Silvio Berlusconi è tornato ieri a Roma dopo quasi un mese e mezzo di reclusione – spontanea, è il caso di sottolineare – nel suo quartier generale di Arcore. Il Cavaliere, dopo avere presieduto un vertice targato PdL a Palazzo Grazioli, si è recato a piazza San Lorenzo in Lucina per inaugurare la nuova sede di Forza Italia. Ha tagliato il nastro tricolore e ha tenuto un intervento di saluto durante il quale ha sottolineato la necessità di ritornare allo spirito del ’94 per fare in modo di recuperare consensi, di riavvicinare alla politica e al centrodestra tutte quelle persone che non si riconoscono nella sinistra, nel partito "tassa e spendi".
E’ davvero un ritorno al futuro. Se ne parlava da tempo, da mesi, forse anni (sin da quando la truppa del traditore Fini aveva tramato il complotto contro Silvio), e adesso il momento è arrivato: rinasce Forza Italia, quel partito con cui B scese in campo la prima volta e vinse. Una carica psicologica che tende a raccogliere intorno all’idea liberale le forze più giovani e più larghi consensi.
Il Cav, fra le altre cose, ha anche detto che la "nuova" formazione politica punterà molto su internet e social network. Alla buonora, verrebbe da dire. Vedremo come e quando, ma noi di ItaliaChiamaItalia per anni abbiamo rimproverato il PdL di essere in ritardo sul terreno delle nuove tecnologie. La politica ormai corre sul web, è inutile negarlo. I lettori – e gli elettori – sono in grande maggioranza nella vastissima piazza virtuale del www, fra siti web, forum, blog, quotidiani online, Facebook e Twitter.

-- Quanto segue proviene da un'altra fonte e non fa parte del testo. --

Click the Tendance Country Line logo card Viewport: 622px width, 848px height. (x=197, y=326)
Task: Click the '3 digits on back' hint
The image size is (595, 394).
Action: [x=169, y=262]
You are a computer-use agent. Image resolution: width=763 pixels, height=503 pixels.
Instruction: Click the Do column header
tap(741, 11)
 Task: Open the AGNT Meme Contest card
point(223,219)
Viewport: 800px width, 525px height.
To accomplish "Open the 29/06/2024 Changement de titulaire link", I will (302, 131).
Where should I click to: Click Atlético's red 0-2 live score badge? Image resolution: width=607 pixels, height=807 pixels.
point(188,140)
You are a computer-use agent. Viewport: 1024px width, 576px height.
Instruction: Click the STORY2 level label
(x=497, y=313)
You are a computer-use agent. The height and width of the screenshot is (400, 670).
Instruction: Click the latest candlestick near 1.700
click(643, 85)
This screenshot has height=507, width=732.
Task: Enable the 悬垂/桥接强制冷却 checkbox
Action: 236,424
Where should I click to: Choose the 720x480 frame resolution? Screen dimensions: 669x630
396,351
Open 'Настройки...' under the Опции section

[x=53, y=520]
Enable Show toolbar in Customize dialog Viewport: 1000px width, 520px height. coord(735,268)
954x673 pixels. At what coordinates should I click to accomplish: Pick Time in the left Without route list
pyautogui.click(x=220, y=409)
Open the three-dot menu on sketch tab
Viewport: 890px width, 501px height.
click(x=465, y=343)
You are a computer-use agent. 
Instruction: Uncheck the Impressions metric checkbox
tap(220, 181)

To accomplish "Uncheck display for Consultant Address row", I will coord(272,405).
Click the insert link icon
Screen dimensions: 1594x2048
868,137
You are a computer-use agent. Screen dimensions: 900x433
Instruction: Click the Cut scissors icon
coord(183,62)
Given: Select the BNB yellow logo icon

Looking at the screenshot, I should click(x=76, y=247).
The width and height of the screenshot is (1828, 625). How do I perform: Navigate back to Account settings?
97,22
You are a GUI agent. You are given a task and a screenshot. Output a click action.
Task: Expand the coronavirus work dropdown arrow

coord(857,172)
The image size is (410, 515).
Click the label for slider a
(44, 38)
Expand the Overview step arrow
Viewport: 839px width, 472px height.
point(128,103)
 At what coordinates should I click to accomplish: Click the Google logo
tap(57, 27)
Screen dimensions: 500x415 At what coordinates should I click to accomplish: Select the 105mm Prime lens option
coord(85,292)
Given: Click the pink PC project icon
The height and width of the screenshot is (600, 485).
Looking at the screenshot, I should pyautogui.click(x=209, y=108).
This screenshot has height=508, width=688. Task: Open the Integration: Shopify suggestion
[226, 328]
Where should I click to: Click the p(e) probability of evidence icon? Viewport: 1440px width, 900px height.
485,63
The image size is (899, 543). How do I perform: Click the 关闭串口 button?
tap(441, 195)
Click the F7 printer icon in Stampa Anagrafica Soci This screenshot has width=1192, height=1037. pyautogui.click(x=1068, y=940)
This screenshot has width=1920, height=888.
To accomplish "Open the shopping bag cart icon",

Daniele Capezzone, allora portavoce azzurro, prima che il PdL lanciasse circa un paio d’anni fa l’operazione tesseramento, ebbe occasione di dire (cito a memoria): saremo un partito più leggero, con meno tessere e più web. Le parole di Capezzone, oggi coordinatore dei dipartimenti PdL, sono rimaste a lungo lettera morta. L’augurio è che questa volta si faccia sul serio, il rischio è quello di perdere ancora il treno dell’online.
Al di là di social e web in generale, una domanda è lecita: basterà una mano di pittura fresca, a un PdL che – a parte le dichiarazioni di rito – al suo interno è diviso e guarda già, non troppo di nascosto, al dopo B? Perchè, diciamolo senza paura, il destino di Silvio è segnato. In un modo o nell’altro, l’uomo di Arcore sarà costretto a lasciare il Parlamento. Tuttavia, non è ardito pensare che Berlusconi, anche fuori dal Palazzo, possa riuscire a tenere salde le redini del partito e portare Forza Italia, con tutto il centrodestra, al governo, alle prossime elezioni. Che – ne siamo convinti – di certo arriveranno prima dello scadere naturale della legislatura. Se dovessimo fare un pronostico – sapendo che i pronostici li sbaglia solo chi li fa – diremmo 2015. Dopo il semestre italiano in Europa. Ma forse anche prima. Altrimenti, non si spiegherebbe perchè Silvio si stia agitando tanto, perchè abbia portato avanti una campagna estiva tutta improntata su Forza Italia, perchè stia galvanizzando i suoi e puntando al rinnovamento.
Sono passati vent’anni da quando il Berlusca è entrato in politica. Lo abbiamo visto vincere e perdere, lo abbiamo visto cavalcare l’onda del successo elettorale ma abbiamo anche conosciuto un Silvio col morale sotto i tacchi, abbattuto, deluso, incazzato, incastrato. Eppure, mai rassegnato. Questa volta le toghe rosse ce l’hanno fatta a vincere contro di lui. Ma chissà che non sia solo una battaglia, e non la fine della guerra. La sequela di sentenze e di processi, che i megafoni mediatici non mancheranno di amplificare, potrebbe produrre effetti contrari alle speranze degli avversari storici e spingere l’elettorato dei moderati a ricompattarsi e a ritornare maggioranza assoluta come è già nel Paese. E’ la speranza di Berlusconi, che incredibilmente, nonostante i pugni allo stomaco che riceve da più parti, riesce ancora a rialzarsi e a combattere per affermare la sua idea di Paese.